--- Start Page text ---

Hrmm... Nice, is this Eclipse company based in the UK?


----------



## Tyree (May 10, 2009)

A little cheaper, also SeaSonic built, and same 5 yr. warranty: http://www.eclipsecomputers.com/product.aspx?code=PSX-650S


----------



## Sam_1 (Jul 21, 2012)

I was just thinking, how much wattage would a 5.1 sound card take up. And is there any point in getting one if my MBo has 5.1?


----------



## Tyree (May 10, 2009)

It would require very little power. Onboard sound is as good, sometimes better, than many addon cards. Try the Onboard first you can always add a card later if toy feel the Onboard is inadequate.


----------



## Sam_1 (Jul 21, 2012)

Ive got a good coolermaster PSU, 650w for £60.


----------



## Tyree (May 10, 2009)

There are 3 650W PSU's in the CoolerMaster line ranging from junk to medium quality.
What is the Model Number of your 650?


----------



## Sam_1 (Jul 21, 2012)

Cooler Master RS650-ACAAE3-UK 650w PSU


----------



## Sam_1 (Jul 21, 2012)

And if i got the Asus Radeon HD 7850 2GB DDR5, would I need a larger PSU?


----------



## Rich-M (May 2, 2007)

Not necessarily larger but most likely better quality.


----------



## Sam_1 (Jul 21, 2012)

Is there anything you would recommend, for wattage?


----------



## Sam_1 (Jul 21, 2012)

How is this for an update?

Corsair CMPSU-600CXV2UK Builder Series 600W Power Supply
CM Storm Enforcer Case
Asus M5A97 PRO Motherboard 
Asus 7850 2GB DDR5 Graphics card
Corsair Vengeance RAM (2x4GB)

--- End Page text ---
--- Start Data entries ---

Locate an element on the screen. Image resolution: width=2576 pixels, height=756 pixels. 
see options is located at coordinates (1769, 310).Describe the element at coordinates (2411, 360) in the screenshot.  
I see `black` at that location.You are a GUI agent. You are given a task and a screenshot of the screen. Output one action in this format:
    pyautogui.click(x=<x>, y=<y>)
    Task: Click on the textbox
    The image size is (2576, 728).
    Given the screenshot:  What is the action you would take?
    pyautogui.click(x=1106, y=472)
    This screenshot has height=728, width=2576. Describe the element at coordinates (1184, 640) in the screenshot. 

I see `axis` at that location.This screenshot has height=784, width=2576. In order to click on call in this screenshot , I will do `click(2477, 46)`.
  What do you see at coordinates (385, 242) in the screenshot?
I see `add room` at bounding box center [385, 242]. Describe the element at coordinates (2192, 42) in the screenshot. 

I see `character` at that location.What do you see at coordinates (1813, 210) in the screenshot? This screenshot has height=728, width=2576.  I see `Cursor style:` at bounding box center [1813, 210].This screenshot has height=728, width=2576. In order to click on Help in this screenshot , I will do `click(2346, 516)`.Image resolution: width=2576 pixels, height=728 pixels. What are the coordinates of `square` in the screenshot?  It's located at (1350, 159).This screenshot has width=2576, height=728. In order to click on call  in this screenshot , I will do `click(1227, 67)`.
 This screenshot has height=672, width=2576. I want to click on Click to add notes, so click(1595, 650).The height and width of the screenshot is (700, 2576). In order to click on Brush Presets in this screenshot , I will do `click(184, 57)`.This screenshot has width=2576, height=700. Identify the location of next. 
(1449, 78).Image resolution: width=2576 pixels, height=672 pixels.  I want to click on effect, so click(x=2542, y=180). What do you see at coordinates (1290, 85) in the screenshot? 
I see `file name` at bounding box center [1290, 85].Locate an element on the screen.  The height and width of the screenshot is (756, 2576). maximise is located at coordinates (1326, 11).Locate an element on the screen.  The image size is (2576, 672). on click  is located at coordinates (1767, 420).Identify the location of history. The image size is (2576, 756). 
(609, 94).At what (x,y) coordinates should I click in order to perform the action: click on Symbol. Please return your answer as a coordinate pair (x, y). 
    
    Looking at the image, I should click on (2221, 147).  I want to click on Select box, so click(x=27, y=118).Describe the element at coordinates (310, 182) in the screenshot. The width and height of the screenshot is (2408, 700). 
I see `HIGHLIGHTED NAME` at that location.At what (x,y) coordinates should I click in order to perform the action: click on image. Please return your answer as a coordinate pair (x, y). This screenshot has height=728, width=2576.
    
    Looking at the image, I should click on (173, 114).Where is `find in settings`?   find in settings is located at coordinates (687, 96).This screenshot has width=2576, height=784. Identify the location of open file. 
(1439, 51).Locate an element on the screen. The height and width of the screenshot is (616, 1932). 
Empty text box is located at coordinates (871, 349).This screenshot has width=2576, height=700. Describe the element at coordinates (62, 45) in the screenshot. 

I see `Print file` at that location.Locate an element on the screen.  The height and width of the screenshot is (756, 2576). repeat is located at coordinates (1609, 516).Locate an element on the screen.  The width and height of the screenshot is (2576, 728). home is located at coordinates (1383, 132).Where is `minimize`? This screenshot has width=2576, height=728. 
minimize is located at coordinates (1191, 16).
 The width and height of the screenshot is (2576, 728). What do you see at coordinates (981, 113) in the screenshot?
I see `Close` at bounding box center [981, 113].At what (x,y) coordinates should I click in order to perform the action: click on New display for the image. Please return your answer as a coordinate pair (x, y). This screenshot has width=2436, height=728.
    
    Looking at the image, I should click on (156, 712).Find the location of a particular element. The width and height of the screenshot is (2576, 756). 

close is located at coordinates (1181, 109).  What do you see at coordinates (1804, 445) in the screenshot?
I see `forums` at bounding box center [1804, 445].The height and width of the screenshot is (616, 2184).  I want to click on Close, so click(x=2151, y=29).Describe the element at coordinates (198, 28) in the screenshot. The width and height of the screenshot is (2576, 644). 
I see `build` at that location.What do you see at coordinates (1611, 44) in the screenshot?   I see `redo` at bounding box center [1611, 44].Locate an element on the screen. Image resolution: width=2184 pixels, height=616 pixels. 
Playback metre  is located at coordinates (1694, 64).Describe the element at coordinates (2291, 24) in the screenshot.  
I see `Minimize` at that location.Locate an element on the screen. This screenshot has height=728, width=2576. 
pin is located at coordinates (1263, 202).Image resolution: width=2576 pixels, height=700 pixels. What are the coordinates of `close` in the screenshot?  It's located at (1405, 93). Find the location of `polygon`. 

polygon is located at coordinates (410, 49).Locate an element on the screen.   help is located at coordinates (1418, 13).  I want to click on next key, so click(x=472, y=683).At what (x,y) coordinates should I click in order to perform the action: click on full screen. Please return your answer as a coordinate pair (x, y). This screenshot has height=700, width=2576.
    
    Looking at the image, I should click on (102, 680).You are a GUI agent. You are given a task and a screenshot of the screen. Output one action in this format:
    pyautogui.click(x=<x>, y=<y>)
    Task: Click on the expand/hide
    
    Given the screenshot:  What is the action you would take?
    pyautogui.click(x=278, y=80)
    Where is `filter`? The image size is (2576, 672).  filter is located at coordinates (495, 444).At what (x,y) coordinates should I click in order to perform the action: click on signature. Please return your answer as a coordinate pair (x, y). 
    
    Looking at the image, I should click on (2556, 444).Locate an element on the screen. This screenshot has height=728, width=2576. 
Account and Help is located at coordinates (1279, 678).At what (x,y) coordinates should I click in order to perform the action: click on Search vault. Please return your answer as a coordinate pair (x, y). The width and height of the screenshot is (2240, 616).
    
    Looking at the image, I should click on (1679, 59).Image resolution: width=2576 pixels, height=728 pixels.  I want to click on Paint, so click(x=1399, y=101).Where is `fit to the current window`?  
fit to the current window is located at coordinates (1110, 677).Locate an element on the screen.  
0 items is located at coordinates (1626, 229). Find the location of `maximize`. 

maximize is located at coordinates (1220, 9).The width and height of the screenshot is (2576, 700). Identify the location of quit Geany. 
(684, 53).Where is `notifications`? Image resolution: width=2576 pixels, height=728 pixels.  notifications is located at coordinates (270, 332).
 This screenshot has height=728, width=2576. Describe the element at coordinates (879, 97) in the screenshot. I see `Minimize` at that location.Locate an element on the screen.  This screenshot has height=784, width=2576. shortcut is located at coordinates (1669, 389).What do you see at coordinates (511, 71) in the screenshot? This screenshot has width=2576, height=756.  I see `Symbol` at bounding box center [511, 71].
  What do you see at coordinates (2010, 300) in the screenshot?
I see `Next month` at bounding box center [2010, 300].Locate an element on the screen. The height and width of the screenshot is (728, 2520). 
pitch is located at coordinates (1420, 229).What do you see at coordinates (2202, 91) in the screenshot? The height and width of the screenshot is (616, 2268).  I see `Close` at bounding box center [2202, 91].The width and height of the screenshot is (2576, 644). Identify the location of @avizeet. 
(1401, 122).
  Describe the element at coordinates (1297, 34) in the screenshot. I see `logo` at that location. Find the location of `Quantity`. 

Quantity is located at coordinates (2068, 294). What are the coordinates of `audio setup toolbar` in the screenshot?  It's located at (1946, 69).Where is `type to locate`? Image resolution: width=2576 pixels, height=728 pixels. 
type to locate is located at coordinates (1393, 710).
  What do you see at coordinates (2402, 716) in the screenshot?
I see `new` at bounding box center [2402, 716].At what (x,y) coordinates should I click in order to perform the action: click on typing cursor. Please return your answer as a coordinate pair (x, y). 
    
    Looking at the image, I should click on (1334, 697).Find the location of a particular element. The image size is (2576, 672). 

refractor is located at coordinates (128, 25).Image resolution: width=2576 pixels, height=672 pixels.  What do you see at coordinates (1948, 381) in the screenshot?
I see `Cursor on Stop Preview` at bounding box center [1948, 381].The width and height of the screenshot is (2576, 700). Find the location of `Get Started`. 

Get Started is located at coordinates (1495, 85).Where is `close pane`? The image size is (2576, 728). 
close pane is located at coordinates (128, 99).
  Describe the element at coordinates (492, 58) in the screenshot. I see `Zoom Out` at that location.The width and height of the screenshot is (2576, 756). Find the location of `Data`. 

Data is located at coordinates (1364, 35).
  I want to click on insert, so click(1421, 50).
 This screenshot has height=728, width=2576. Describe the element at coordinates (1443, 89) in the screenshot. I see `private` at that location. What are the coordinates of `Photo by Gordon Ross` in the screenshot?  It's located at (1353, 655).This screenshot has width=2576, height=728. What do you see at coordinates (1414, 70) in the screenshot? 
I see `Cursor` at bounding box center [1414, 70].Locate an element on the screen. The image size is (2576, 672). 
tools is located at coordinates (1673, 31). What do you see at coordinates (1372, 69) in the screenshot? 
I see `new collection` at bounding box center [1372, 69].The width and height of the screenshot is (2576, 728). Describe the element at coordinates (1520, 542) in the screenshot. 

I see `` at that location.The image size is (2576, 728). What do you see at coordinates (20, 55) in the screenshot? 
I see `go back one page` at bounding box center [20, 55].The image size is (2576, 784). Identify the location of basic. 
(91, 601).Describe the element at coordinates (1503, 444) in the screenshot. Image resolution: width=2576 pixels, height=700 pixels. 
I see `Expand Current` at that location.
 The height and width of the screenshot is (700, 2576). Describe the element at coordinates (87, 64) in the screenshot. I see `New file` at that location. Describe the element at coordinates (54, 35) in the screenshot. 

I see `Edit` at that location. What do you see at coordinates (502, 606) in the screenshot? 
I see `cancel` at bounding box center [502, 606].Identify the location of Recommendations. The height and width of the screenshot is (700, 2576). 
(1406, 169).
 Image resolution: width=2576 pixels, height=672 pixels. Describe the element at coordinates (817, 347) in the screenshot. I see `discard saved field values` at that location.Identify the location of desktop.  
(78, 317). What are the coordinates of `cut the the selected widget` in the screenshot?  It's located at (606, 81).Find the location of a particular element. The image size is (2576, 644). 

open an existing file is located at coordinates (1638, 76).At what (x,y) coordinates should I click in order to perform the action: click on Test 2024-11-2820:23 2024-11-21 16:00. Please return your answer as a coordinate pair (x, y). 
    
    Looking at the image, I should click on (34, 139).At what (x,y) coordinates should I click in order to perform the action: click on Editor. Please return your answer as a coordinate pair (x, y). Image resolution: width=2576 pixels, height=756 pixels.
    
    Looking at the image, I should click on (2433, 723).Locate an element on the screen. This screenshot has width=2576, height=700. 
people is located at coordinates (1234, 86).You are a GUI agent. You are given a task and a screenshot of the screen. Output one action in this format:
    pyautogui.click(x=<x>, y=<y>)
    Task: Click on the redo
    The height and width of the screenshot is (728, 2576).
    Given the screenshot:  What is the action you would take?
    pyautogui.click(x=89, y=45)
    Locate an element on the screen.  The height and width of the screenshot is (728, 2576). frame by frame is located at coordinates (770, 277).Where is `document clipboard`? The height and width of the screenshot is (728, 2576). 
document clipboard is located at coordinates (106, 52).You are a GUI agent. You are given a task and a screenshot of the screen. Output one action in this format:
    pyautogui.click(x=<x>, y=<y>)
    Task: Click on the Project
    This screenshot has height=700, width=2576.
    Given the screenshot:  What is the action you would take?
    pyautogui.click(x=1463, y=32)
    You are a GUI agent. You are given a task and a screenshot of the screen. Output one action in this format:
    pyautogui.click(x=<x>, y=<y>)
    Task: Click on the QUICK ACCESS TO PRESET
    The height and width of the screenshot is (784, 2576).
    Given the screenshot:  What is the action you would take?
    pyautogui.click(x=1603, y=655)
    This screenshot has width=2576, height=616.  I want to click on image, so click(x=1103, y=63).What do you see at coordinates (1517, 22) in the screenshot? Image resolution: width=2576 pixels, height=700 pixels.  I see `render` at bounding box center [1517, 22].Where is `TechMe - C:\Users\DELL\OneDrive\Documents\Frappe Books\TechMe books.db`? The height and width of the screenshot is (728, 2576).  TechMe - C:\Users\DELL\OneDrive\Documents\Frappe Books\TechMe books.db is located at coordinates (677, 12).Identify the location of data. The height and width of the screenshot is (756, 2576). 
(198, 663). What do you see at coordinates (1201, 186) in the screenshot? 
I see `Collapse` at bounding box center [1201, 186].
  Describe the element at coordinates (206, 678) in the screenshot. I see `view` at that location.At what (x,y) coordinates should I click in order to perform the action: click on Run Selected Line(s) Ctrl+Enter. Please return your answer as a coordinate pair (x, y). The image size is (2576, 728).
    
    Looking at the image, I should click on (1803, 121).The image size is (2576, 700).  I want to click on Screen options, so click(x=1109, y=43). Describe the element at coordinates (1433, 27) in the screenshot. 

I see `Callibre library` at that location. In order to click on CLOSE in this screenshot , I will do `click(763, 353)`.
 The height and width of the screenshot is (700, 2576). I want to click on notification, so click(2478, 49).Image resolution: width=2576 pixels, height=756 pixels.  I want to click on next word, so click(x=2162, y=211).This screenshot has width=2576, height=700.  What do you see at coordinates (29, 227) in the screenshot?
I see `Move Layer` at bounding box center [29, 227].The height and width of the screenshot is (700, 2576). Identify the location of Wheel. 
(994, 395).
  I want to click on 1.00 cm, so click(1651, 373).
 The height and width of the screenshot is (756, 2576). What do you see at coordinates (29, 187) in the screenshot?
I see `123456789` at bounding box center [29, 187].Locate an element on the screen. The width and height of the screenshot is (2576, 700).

--- End Data entries ---

▶ _Request A_:
In the forum thread about power supplies, what model number does Sam_1 give for his Cooler Master PSU?
▶ _Request B_:
Quote the forum thread about power supplies word for word, starting at "How is this" and ending at "Vengeance RAM (2x4GB)".
▶ _Request C_:
Extend the forum thread about power supplies, picking up after its final line.

▶ _Written answer A_:
RS650-ACAAE3-UK

▶ _Written answer B_:
How is this for an update?

Corsair CMPSU-600CXV2UK Builder Series 600W Power Supply
CM Storm Enforcer Case
Asus M5A97 PRO Motherboard 
Asus 7850 2GB DDR5 Graphics card
Corsair Vengeance RAM (2x4GB)

▶ _Written answer C_:
AMD bulldozer 6100 3.3ghrz 6 core CPU
Western Digital 500GB SATA III 6GB/s Hard drive
TP-link wireless card
and asus optical drive
with windows 7, home premium

Do you think 600w is suitable, and do you think that PSU is of high enough quality?


----------



## Tyree (May 10, 2009)

Sam_1 said:


> Cooler Master RS650-ACAAE3-UK 650w PSU



That is probably the best of the 3 650W CoolerMasters but I would still advice getting a top quality unit.
650W is fine for the 7850. 
All SeaSonic- All XFX- Most Corsair (not the CX-GS-M Series) are top quality.


----------



## Sam_1 (Jul 21, 2012)

So would this one be suitable?

Cooler Master RS650-ACAAE3-UK GX-Series 650W 80 Plus Power Supply Unit: Amazon.co.uk: Computers & Accessories


:ermm:


----------



## Rich-M (May 2, 2007)

650 watts is fine and that would would be ok to start with I suppose, I personally have had very bad experiences with Cooler Master psus so it is painful for me to recommend this but it is certainly one of the better Cooler master psus.


----------



## Tyree (May 10, 2009)

Rich-M said:


> 650 watts is fine and that would would be ok to start with I suppose, I personally have had very bad experiences with Cooler Master psus so it is painful for me to recommend this but it is certainly one of the better Cooler master psus.


As above.^
That CM PSU is one the "better" units they sell but not top quality.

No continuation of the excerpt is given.